In contrast, RWI transfers the indemnification risk from the seller to the insurer, allowing the seller to receive most of the sale proceeds at closing. This not only makes the transaction more attractive to sellers but also helps maintain positive relationships in ongoing deals by shifting the risk to a third party. Buy-side RWI is particularly advantageous as it minimizes the need for a holdback or escrow, simplifying the transaction and providing greater security for the buyer.

Addressing RWI Coverage Gaps

While RWI offers numerous benefits, it does have coverage gaps that must be addressed for a comprehensive risk management approach. One effective strategy is to use primary insurance policies to cover specific risks that RWI does not address. This approach ensures that all potential liabilities are adequately covered, providing a safety net for both buyers and sellers.

RWI policies often exclude certain types of risks, such as covenant breaches and known issues. Therefore, it’s crucial to identify these gaps early in the transaction process and employ additional risk management strategies to mitigate them. By doing so, parties can achieve broad coverage and greater peace of mind.

Choosing the Right RWI Insurer

Choosing the appropriate RWI insurer is a pivotal part of the M&A process. Factors such as coverage limits, defense costs, and the insurer’s reputation play significant roles in this decision. It’s essential to evaluate the insurer’s approach to differentiating between target-level and investor-level losses, especially in minority investment deals.

Some insurers may be more conservative and unwilling to quote minority deals, so it’s important to assess their stance on such transactions. Additionally, consider whether the insurer requires a no-claims declaration at signing and closing of the purchase agreement, particularly if seller ownership exceeds 30%.

To effectively navigate these complexities, it is key to engage a specialty broker who is well-versed in RWI and possesses the resources to manage all insurance lines and address transaction-related queries for strategic buyers.


In summary, RWI is a powerful tool that has significantly transformed the M&A landscape. By shifting the risk of financial loss from sellers to insurers, RWI simplifies transactions, accelerates deal timelines, and provides robust protection for buyers. The evolution of the RWI market has led to more favorable terms, lower premiums, and expanded coverage options, making it an increasingly popular choice in M&A deals.
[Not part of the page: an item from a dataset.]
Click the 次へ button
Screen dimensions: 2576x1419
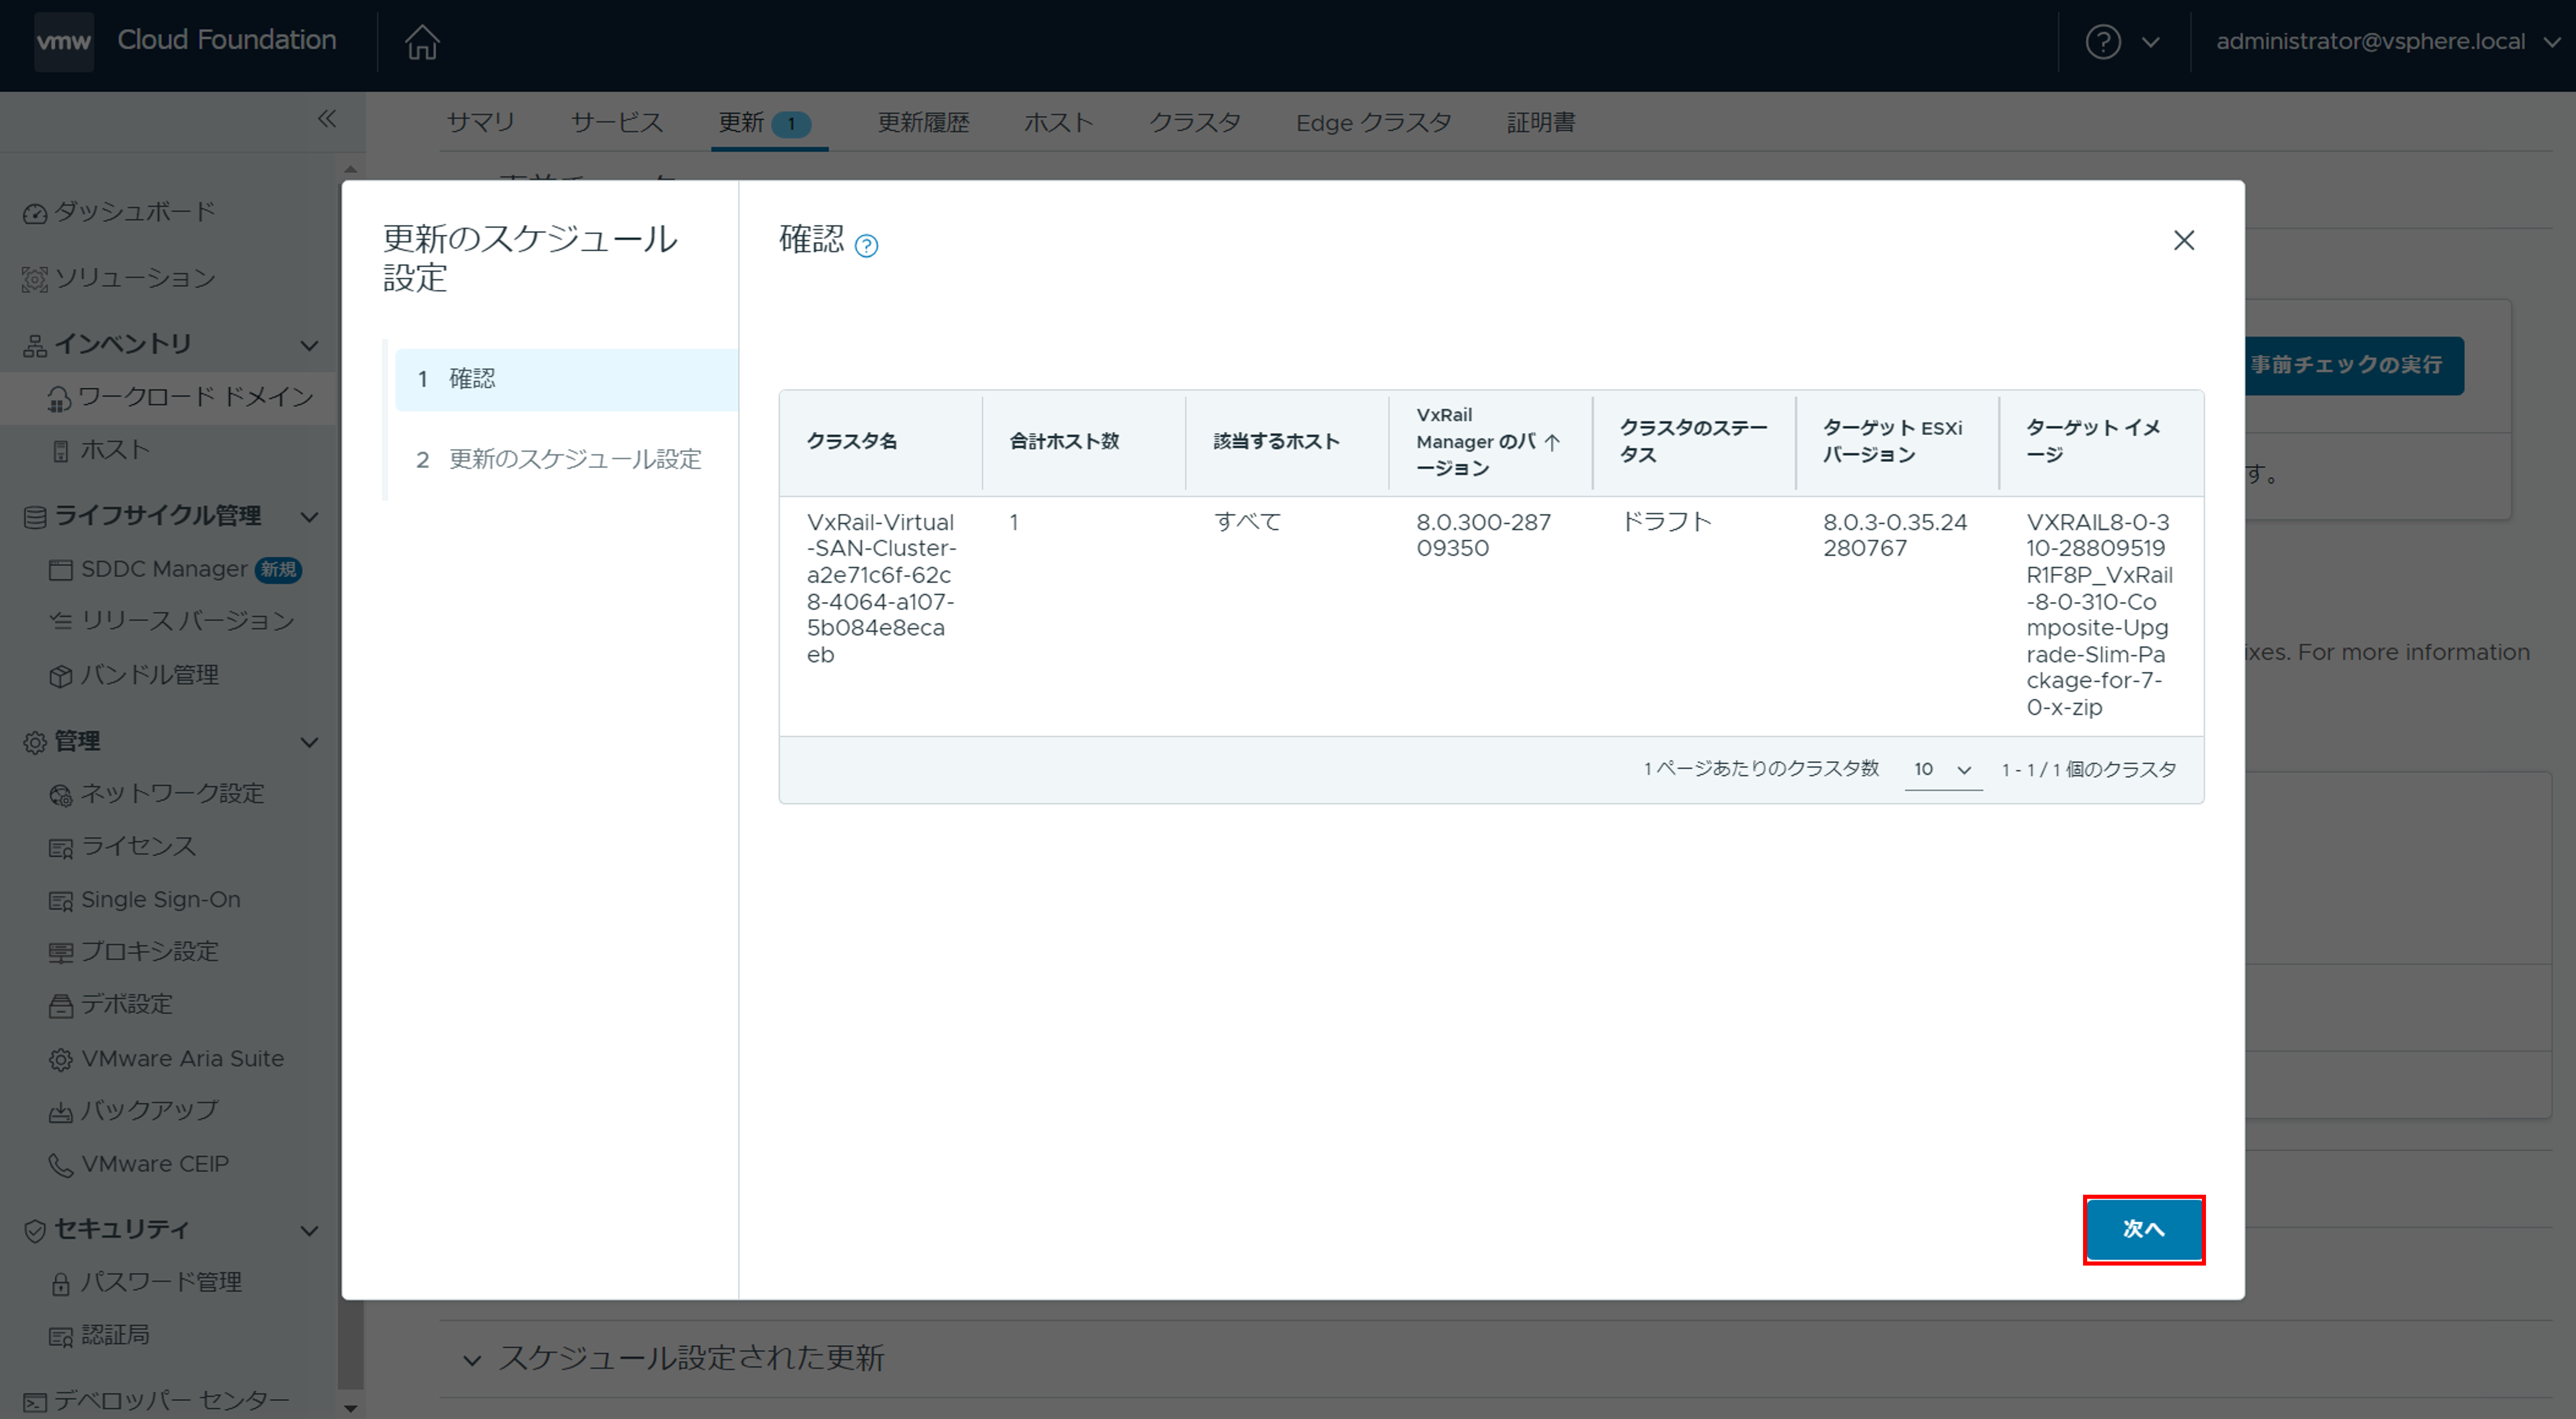click(2143, 1229)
Understanding the process of securing RWI coverage, the common terms and exclusions, and the claims handling process is essential for leveraging this insurance effectively. By addressing coverage gaps and choosing the right insurer, parties can ensure comprehensive risk management and smoother transactions. As the M&A landscape continues to evolve, RWI will undoubtedly remain a cornerstone of successful deals.
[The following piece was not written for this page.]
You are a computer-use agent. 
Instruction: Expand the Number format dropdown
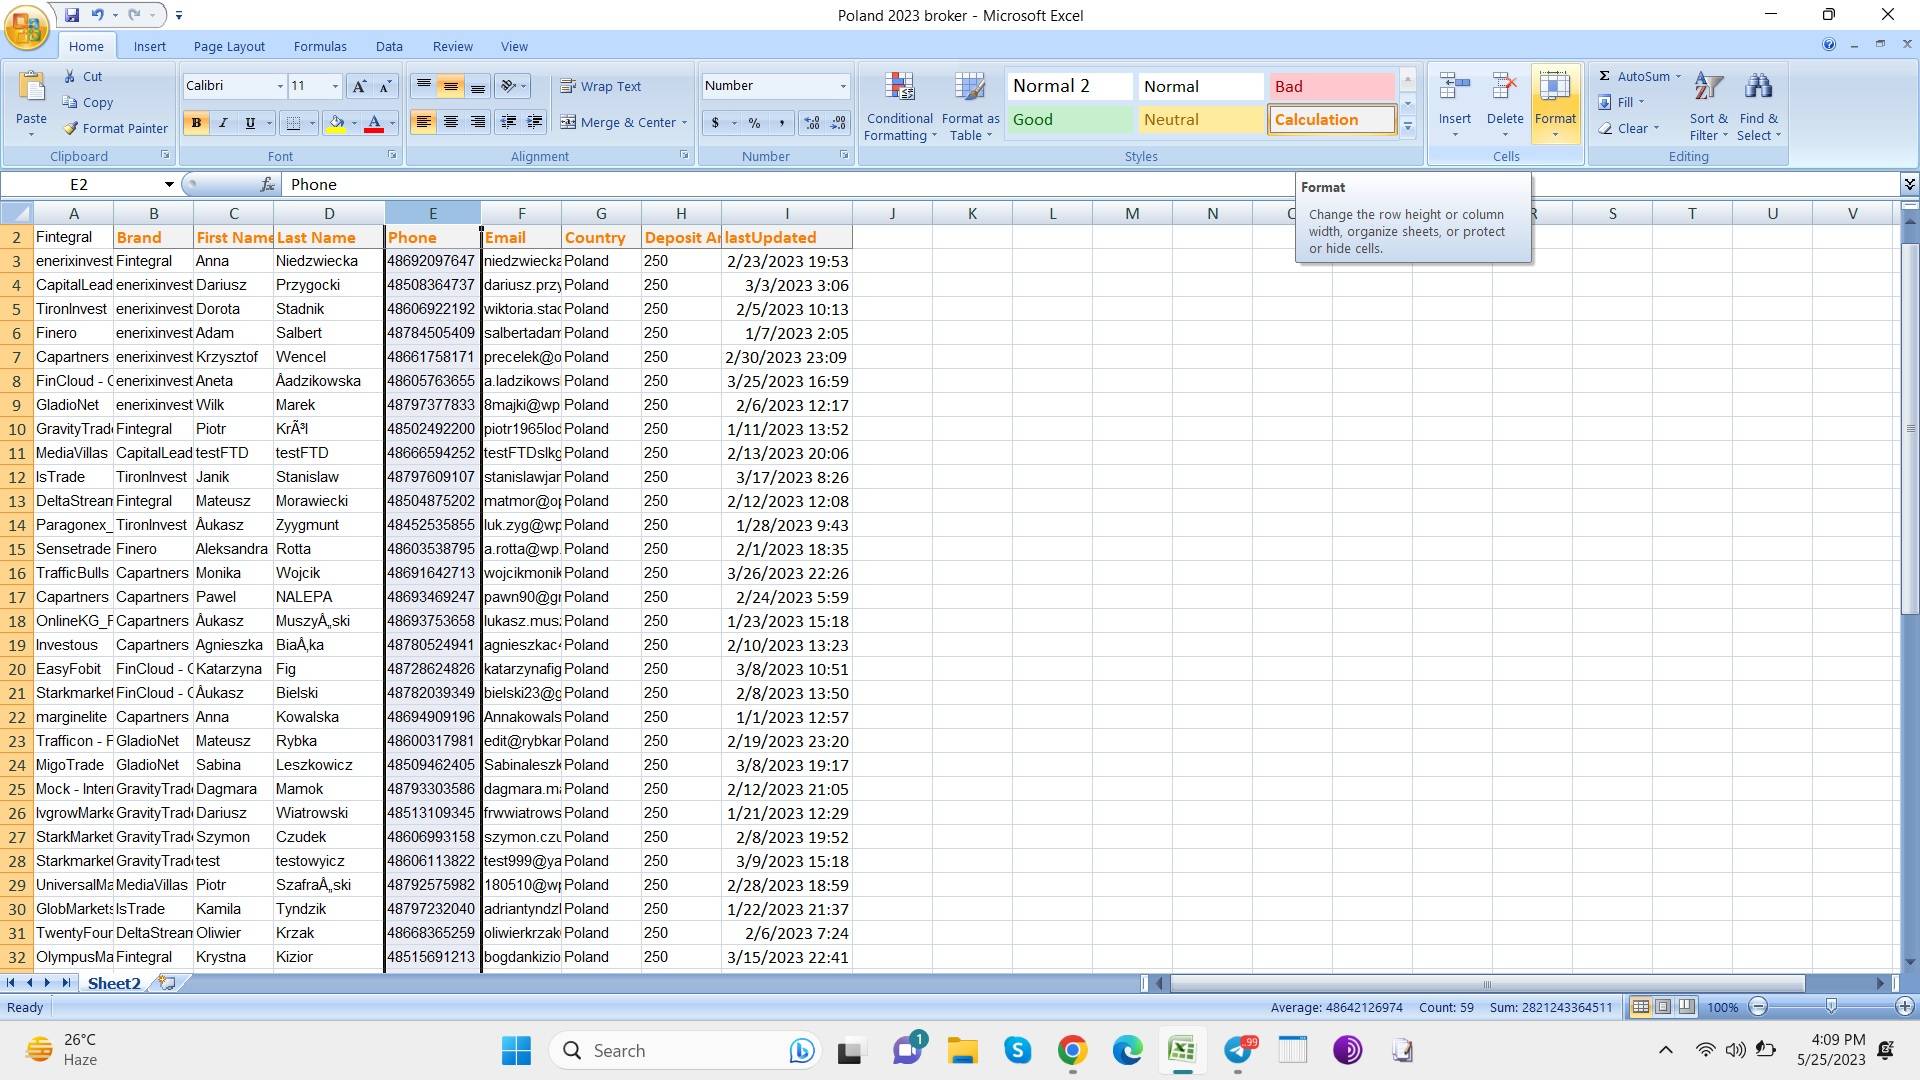pos(842,86)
Frequently Asked Questions

What is Reps and Warranties Insurance (RWI)?

RWI covers breaches of representations and warranties made by the seller in an M&A transaction, transferring the risk of financial loss from the seller to the insurer.
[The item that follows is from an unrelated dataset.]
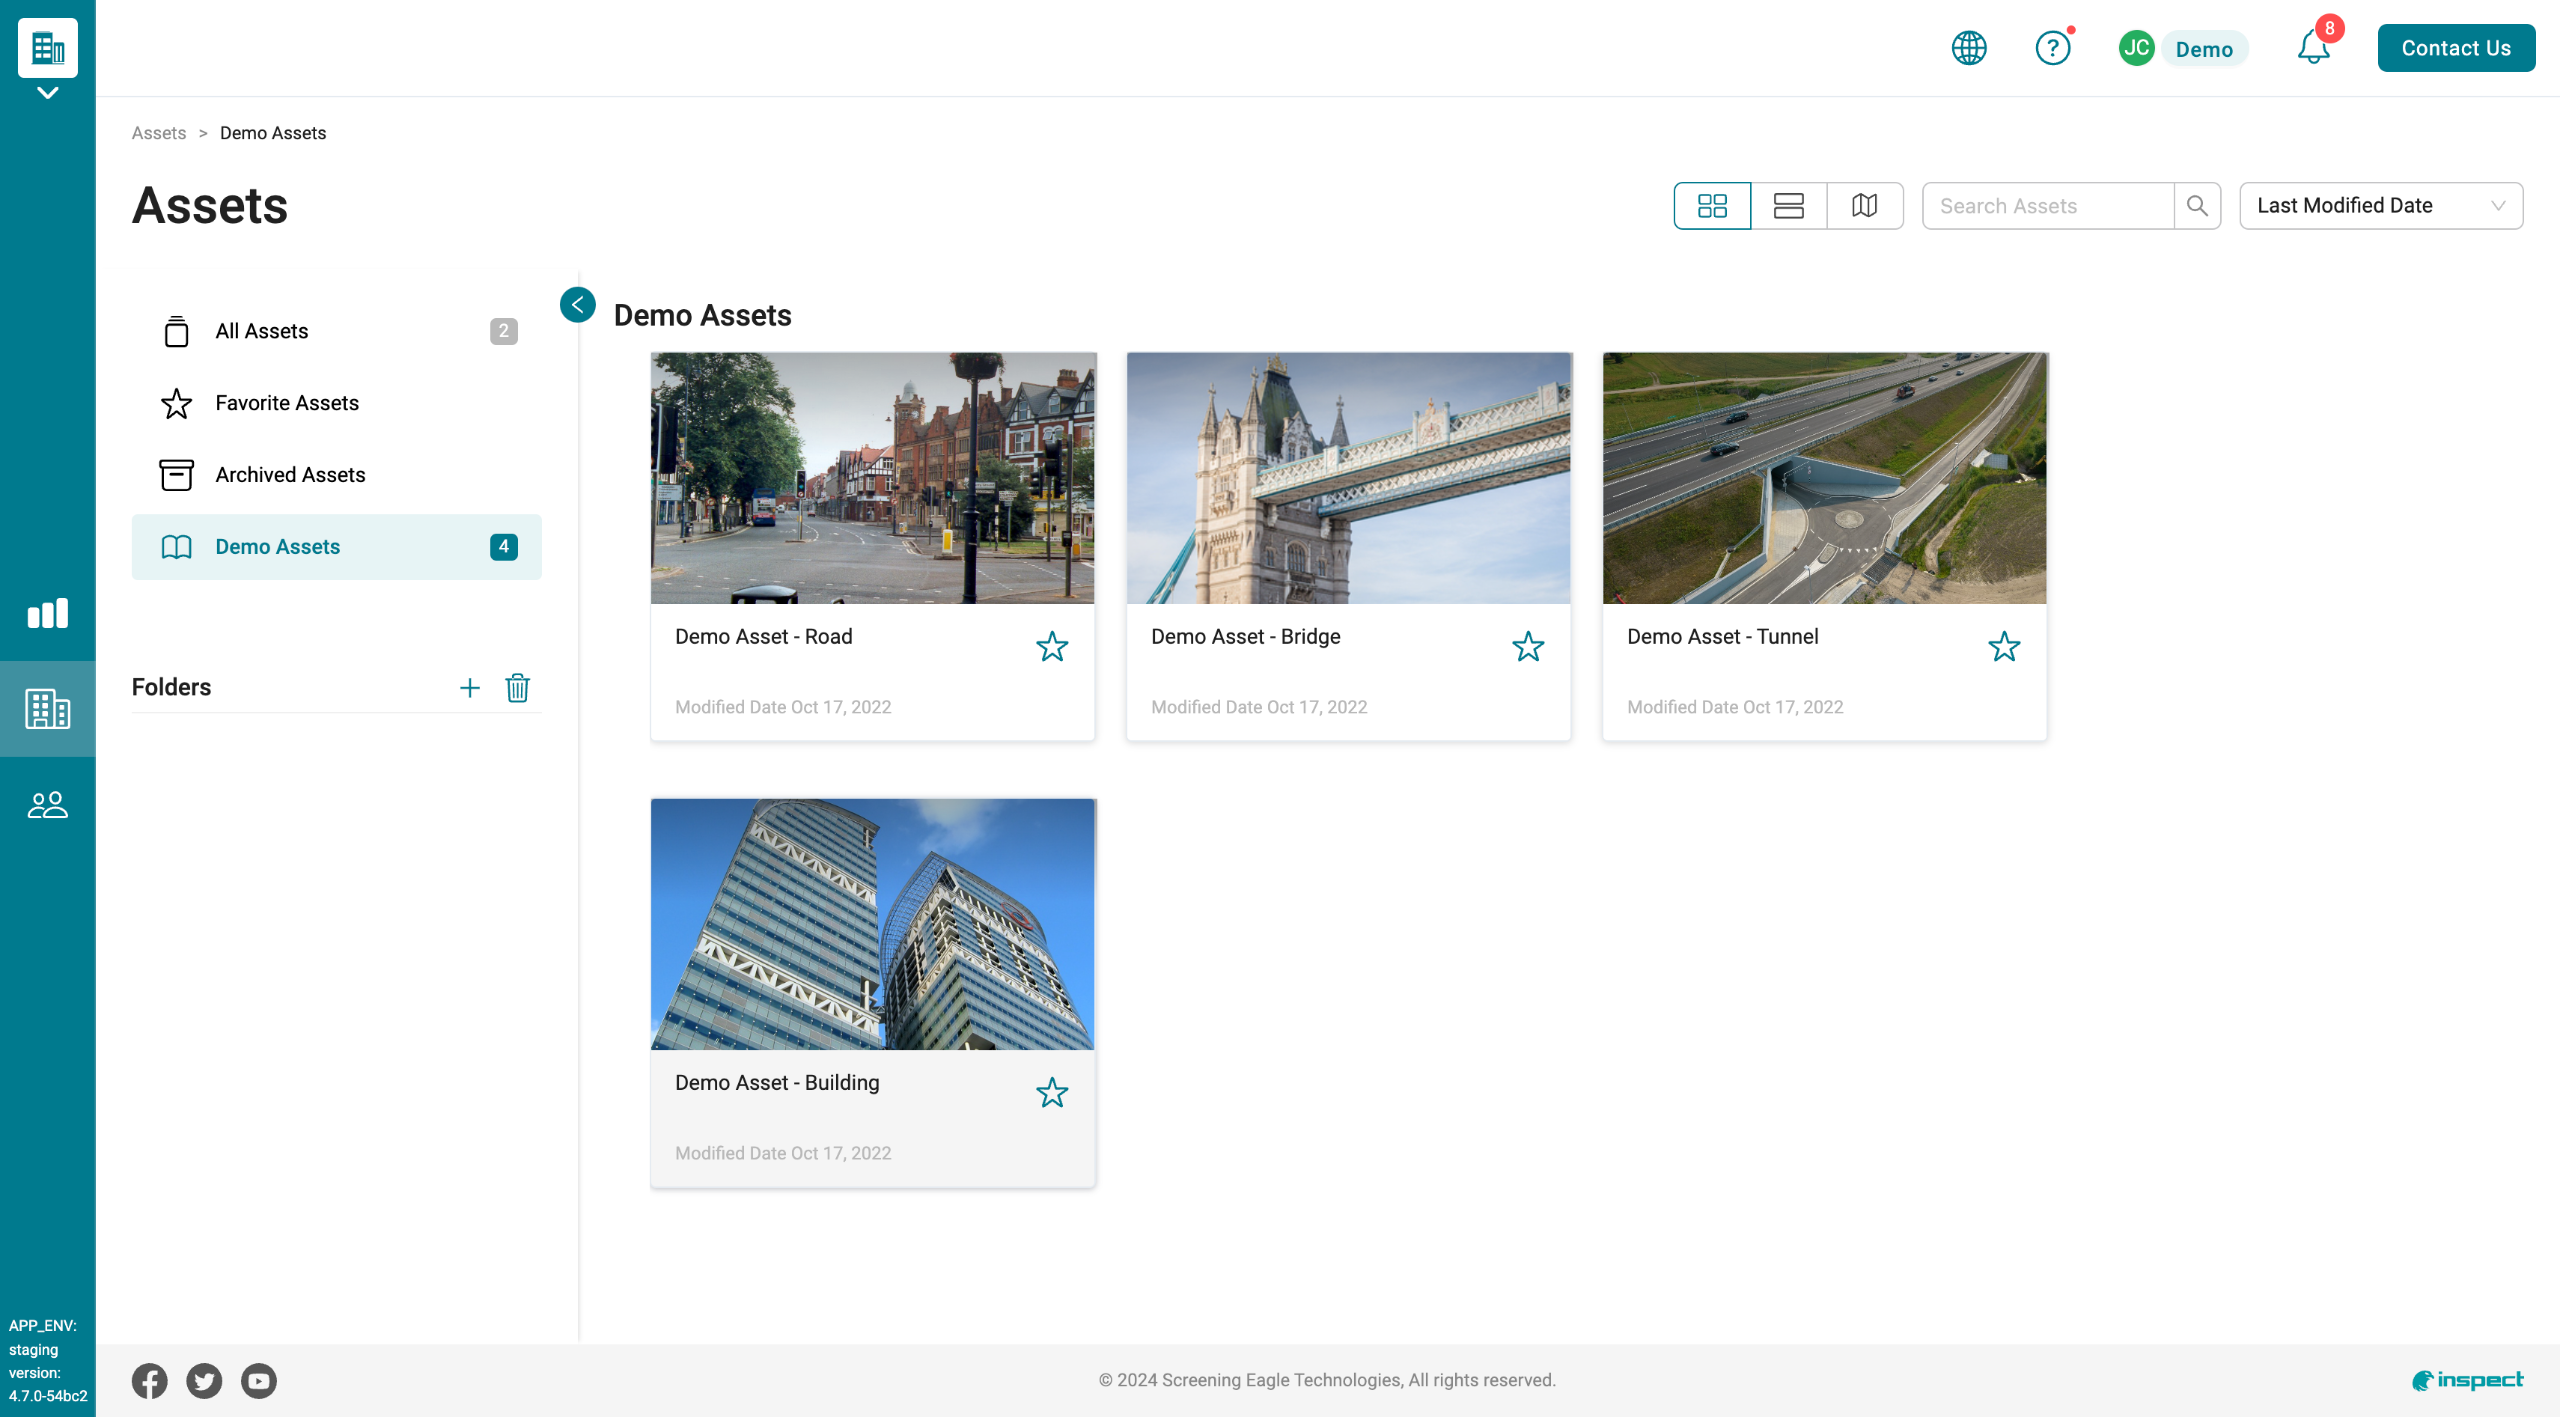Open the language globe icon
Viewport: 2560px width, 1417px height.
1969,48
How has the RWI market evolved in recent years?

The RWI market has evolved by experiencing significant growth, attracting more underwriters, which has resulted in lower premiums, improved terms, and expanded coverage options for smaller deals.

What are the key benefits of using RWI in M&A transactions?

Using RWI in M&A transactions offers reduced need for traditional indemnification provisions, cleaner exits for sellers, enhanced buyer protection, and accelerated deal timelines. These benefits make RWI a valuable tool in M&A transactions.

What are some common exclusions in RWI policies?

Some common exclusions in RWI policies are covenant breaches, purchase price adjustments, known or expected breaches, net operating losses (NOLs), and forward-looking statements. Be mindful of these when considering RWI coverage.

How do you choose the right RWI insurer?

When choosing the right RWI insurer, it’s important to assess factors like coverage limits, defense costs, the insurer’s reputation, and their approach to distinguishing between target-level and investor-level losses.